Daily Current Affairs | 17th June 2020

The pangolin: can the protection upgrade by China curb its trafficking?

Recently, China accorded the pangolin the highest level of protection and removed the scales of the endangered mammal from its list of approved traditional medicines.

China’s latest decision

  • A report published on June 6 in the Health Times, a Chinese state-run publication, says that the State Forestry and Grassland Administration had issued a notice on June 5 upgrading its protection of pangolins and banning all commercial trade of the endangered mammal.
  • The move came about after the 2020 edition of the “Chinese Pharmacopoeia” excluded traditional medicines made from four species, and also listed alternatives sourced from species which are not endangered, reported the Health Times.
  • In February 2020, when the reports linking the transmission of the virus to wet markets in Wuhan emerged, China banned the consumption of wild animals, including pangolins, in an attempt to limit the risk of diseases being transmitted to humans from animals.
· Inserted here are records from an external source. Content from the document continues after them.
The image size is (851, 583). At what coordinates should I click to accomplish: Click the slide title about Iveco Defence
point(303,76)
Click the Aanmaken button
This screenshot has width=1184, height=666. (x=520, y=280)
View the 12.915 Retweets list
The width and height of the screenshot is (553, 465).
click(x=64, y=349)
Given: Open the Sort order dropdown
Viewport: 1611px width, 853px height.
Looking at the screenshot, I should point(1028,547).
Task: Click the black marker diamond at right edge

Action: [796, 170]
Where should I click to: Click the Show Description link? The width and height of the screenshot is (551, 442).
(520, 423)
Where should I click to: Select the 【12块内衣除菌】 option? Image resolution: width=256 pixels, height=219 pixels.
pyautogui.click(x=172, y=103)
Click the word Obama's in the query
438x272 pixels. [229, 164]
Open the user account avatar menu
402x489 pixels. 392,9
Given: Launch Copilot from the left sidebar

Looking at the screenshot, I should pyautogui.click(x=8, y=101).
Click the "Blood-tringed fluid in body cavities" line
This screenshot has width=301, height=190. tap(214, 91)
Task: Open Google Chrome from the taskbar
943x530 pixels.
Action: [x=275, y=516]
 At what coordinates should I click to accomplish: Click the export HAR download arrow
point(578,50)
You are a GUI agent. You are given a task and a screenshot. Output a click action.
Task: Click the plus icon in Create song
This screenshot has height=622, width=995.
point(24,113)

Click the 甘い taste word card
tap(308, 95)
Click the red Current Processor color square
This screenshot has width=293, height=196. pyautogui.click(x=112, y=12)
Pangolin is trafficked why?

  • Eight species of the scaly insectivorous creatures are distributed across Asia and Africa. They have long been hunted for their meat and scales, which indigenous tribes in central and eastern India are also known to have worn as rings. Two of these species are found in 15 states in India, although their numbers are yet to be completely documented.
  • The creatures are strictly nocturnal, repelling predators by curling up into scaly spheres upon being alarmed. The same defence mechanism however, makes them slow and easy to catch once spotted.
  • Their alleged health benefits in Traditional Chinese Medicine (TCM) prompted a booming illicit export of scales from Africa over the past decade.

Indian Pangolin

  • India is home to two species of pangolin. While the Chinese Pangolin (Manis pentadactyla) is found in northeastern India, the Indian Pangolin is distributed in other parts of the country as well as Sri Lanka, Bangladesh and Pakistan.
  • Both these species are protected and are listed under the Schedule I Part I of the Wild Life (Protection) Act, 1972 and under Appendix I of the Convention on International Trade in Endangered Species (CITES).
  • IUCN status – ‘Endangered
  • Commonly known as ‘scaly anteaters’, the toothless animals are unique, a result of millions of years of evolution.
  • Pangolins evolved scales as a means of protection. When threatened by big carnivores like lions or tigers they usually curl into a ball. The scales defend them against dental attacks from the predators.

 

Supreme Court refuses to stay the suspension of pre-natal sex selection rules, issues notice to Government

The Supreme Court has recently asked the government to explain its decision to suspend crucial rules of a parliamentary law against pre-natal sex determination and sex selection till June-end, amid the COVID-19 national lockdown.

Issue

One of the suspended provisions, Rule 8, is intrinsically connected with the statute’s provisions dealing with the mandatory registration of genetic counselling centres, laboratories and clinics. Non-compliance leads to penalty. The Central government has arbitrarily and selectively weakened a legislation aimed at curbing the pernicious activity of sex-selection and sex-determination. By suspending the Rules, the government has diluted the PCPNDT Act, the petition said.

PCPNDT Act

  • The Pre-conception & Pre-natal Diagnostics Techniques (PC & PNDT) Act, 1994 was enacted in response to the decline in Sex ratio in India, which deteriorated from 972 in 1901 to 927 in 1991.
  • The main purpose of enacting the act is to ban the use of sex selection techniques before or after conception and prevent the misuse of prenatal diagnostic technique for sex selective abortion.
  • Offences under this act include conducting or helping in the conduct of prenatal diagnostic technique in the unregistered units, sex selection on a man or woman, conducting PND test for any purpose other than the one mentioned in the act, sale, distribution, supply, renting etc. of any ultra sound machine or any other equipment capable of detecting sex of the foetus.

Provisions of the Act

  • The Act provides for the prohibition of sex selection, before or after conception.
  • It regulates the use of pre-natal diagnostic techniques, like ultrasound and amniocentesis by allowing them their use only to detect few cases.
  • No laboratory or centre or clinic will conduct any test including ultrasonography for the purpose of determining the sex of the foetus.
  • No person, including the one who is conducting the procedure as per the law, will communicate the sex of the foetus to the pregnant woman or her relatives by words, signs or any other method.
  • Any person who puts an advertisement for pre-natal and pre-conception sex determination facilities in the form of a notice, circular, label, wrapper or any document, or advertises through interior or other media in electronic or print form or engages in any visible representation made by means of hoarding, wall painting, signal, light, sound, smoke or gas, can be imprisoned for up to three years and fined Rs. 10,000.
  • The Act mandates compulsory registration of all diagnostic laboratories, all genetic counselling centres, genetic laboratories, genetic clinics and ultrasound clinics.